Instructions to follow: Line by line, set down all the data below exactly, omitting any picture.

Source information:
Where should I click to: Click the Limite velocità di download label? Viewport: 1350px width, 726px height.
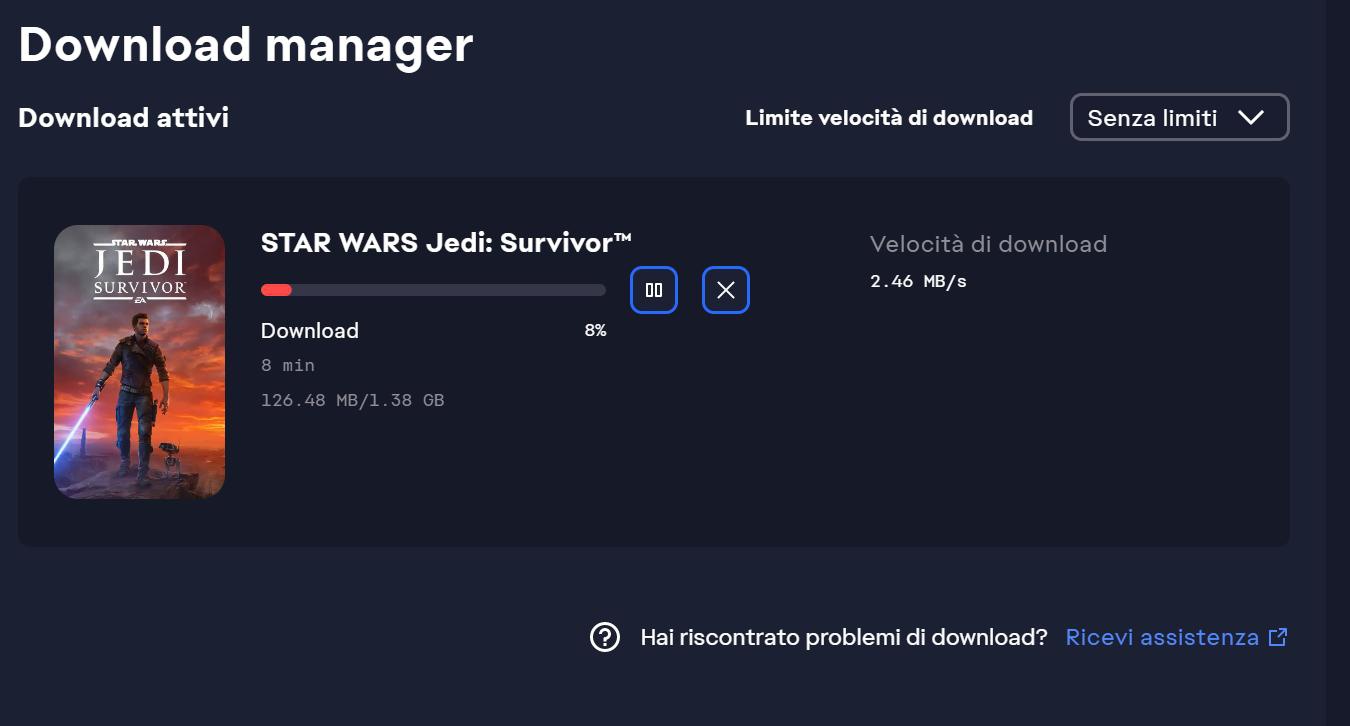click(888, 117)
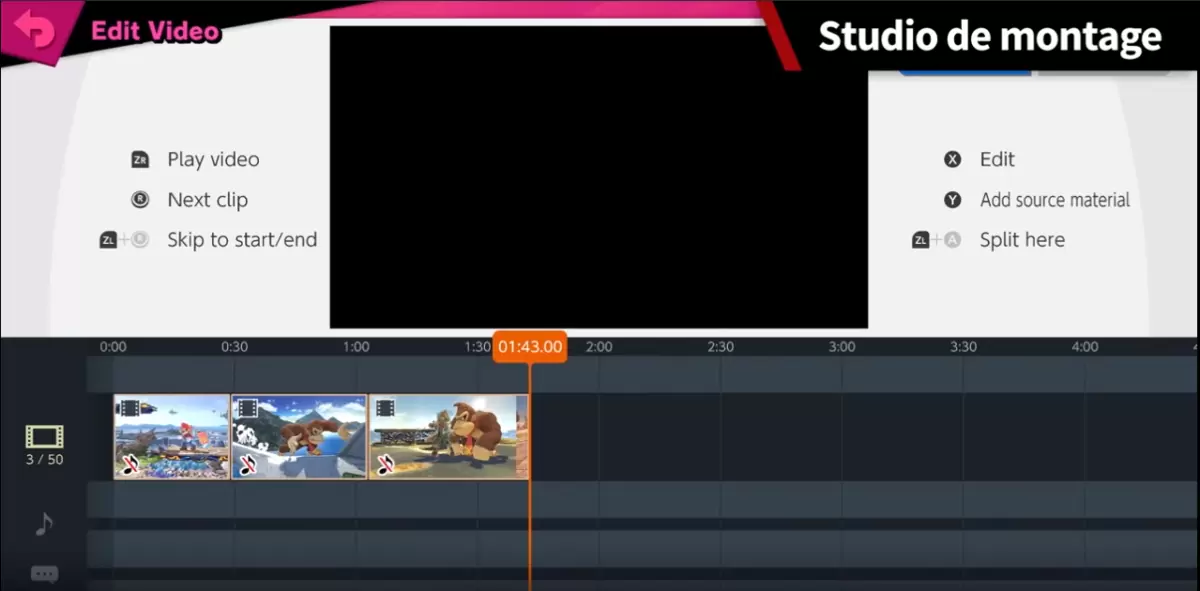Click the 2:30 mark on timeline ruler
This screenshot has height=591, width=1200.
(720, 347)
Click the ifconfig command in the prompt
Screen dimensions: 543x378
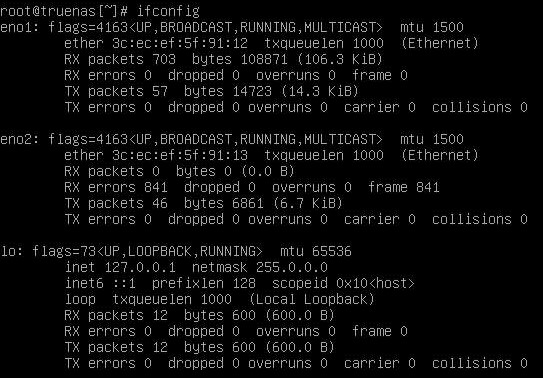tap(168, 11)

Answer space:
Where should I click to: Click the Limite velocità di download label? Viewport: 1350px width, 726px height.
click(888, 117)
Click the 2:30 mark on timeline ruler
This screenshot has height=591, width=1200.
(720, 347)
Click the ifconfig command in the prompt
Screen dimensions: 543x378
tap(168, 11)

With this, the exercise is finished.